Alec Davies

Personal information
- Born: 14 August 1962 (age 63) Rawalpindi, Pakistan
- Batting: Right-handed
- Source: CricInfo, 19 April 2007

= Alec Davies =

Scottish cricketer

Alec George Davies (born 14 August 1962) is a Scottish former cricketer. He worked as a physical education teacher. He was a right-handed batsman and wicket-keeper and played club cricket in Scotland for Royal High School CC, Grange CC, West Lothian CC (now Linlithgow CC) and Glenrothes CC.

He took part in five One Day Internationals at the 1999 Cricket World Cup. His batting average in the 1999 World Cup was 20.75 and claimed two catches and a stumping. He also played against the country of his birth, Pakistan. Davies was the number one wicket-keeper for the Scottish cricket team in first-class and List A cricket from 1995 until his retirement in 1999. He also represented Scotland in cricket at the 1998 Commonwealth Games in Kuala Lumpur, Malaysia.

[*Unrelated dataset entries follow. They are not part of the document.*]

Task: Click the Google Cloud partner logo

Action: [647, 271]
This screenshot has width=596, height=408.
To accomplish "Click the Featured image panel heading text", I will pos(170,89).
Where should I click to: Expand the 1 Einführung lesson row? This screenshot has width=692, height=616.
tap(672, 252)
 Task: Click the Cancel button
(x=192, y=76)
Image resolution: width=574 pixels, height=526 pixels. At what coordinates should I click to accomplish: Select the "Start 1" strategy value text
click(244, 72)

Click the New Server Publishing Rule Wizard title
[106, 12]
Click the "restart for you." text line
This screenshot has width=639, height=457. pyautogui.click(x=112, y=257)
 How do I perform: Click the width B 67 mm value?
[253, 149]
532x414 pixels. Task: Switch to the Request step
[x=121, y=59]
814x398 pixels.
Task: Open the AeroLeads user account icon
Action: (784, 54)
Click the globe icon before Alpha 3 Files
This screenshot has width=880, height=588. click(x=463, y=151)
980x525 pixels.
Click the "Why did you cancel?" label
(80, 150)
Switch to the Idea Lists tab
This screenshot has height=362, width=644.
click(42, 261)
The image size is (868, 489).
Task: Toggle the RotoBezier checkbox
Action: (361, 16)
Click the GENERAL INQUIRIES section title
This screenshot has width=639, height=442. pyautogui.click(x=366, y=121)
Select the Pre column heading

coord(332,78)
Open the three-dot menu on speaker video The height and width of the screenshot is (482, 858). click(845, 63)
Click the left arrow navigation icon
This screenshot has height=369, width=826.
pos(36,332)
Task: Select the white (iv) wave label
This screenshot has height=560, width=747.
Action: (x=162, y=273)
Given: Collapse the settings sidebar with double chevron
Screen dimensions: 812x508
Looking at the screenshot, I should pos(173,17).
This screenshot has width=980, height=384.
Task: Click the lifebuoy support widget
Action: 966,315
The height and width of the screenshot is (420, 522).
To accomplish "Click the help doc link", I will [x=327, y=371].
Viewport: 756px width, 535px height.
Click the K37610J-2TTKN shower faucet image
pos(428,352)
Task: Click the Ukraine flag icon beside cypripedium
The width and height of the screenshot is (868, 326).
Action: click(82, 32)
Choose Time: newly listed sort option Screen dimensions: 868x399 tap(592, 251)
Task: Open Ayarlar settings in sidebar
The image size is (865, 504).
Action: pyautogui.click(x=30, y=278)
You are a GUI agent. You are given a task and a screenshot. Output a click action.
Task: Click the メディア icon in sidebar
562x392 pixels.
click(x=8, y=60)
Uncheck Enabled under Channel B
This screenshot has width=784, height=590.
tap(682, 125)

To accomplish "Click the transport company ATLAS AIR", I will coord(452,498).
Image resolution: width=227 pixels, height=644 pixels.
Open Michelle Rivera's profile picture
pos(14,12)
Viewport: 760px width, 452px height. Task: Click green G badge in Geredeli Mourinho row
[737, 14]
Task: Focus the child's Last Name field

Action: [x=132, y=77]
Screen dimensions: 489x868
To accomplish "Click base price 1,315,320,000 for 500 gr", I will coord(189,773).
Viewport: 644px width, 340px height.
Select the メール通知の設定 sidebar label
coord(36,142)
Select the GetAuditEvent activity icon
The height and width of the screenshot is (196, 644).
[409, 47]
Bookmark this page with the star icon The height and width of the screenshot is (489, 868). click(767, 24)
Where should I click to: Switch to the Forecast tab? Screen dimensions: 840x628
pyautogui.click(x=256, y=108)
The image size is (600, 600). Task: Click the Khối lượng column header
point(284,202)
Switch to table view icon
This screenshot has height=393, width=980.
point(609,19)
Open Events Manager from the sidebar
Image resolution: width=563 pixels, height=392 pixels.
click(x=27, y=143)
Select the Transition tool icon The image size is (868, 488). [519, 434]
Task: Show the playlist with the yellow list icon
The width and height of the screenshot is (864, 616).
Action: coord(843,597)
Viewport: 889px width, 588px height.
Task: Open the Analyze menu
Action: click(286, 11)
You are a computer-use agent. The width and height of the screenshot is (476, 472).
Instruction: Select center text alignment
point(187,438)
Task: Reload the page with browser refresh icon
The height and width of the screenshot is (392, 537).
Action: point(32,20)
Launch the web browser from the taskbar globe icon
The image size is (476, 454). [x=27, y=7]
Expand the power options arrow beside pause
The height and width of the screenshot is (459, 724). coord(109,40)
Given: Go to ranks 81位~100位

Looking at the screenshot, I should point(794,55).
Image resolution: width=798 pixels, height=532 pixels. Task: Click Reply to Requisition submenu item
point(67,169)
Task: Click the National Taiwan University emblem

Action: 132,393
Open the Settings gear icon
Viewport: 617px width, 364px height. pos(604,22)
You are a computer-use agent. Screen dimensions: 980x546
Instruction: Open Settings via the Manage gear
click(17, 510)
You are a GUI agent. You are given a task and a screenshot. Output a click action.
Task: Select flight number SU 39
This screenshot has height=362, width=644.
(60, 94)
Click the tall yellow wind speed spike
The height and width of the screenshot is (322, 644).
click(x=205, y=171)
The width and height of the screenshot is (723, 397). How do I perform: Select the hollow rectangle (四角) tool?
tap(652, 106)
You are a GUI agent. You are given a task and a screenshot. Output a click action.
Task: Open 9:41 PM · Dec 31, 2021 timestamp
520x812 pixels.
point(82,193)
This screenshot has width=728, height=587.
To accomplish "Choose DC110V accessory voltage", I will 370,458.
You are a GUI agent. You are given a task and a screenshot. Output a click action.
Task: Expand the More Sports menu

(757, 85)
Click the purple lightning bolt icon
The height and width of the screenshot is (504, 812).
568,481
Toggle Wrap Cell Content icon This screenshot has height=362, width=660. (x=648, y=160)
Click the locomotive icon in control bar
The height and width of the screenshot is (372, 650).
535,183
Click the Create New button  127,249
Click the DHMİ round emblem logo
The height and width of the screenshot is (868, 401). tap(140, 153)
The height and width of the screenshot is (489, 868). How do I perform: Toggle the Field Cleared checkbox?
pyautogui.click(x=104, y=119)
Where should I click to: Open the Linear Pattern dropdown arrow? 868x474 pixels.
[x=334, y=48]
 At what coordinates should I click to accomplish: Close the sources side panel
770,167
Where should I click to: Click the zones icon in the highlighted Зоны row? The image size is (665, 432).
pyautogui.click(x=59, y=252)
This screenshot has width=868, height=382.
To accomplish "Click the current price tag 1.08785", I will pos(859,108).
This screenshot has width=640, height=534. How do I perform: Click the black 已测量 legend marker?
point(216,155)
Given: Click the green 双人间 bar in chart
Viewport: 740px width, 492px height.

His one match for the Surrey first team was a first-class fixture against the Zimbabweans in 1985. Opportunities at Surrey were limited because of other keepers such as Jack Richards and Alec Stewart. He was born in Pakistan, where his father was employed as a civil engineer on the Mangla Dam. In 2016, Davies worked as a physical education teacher for Fife Council.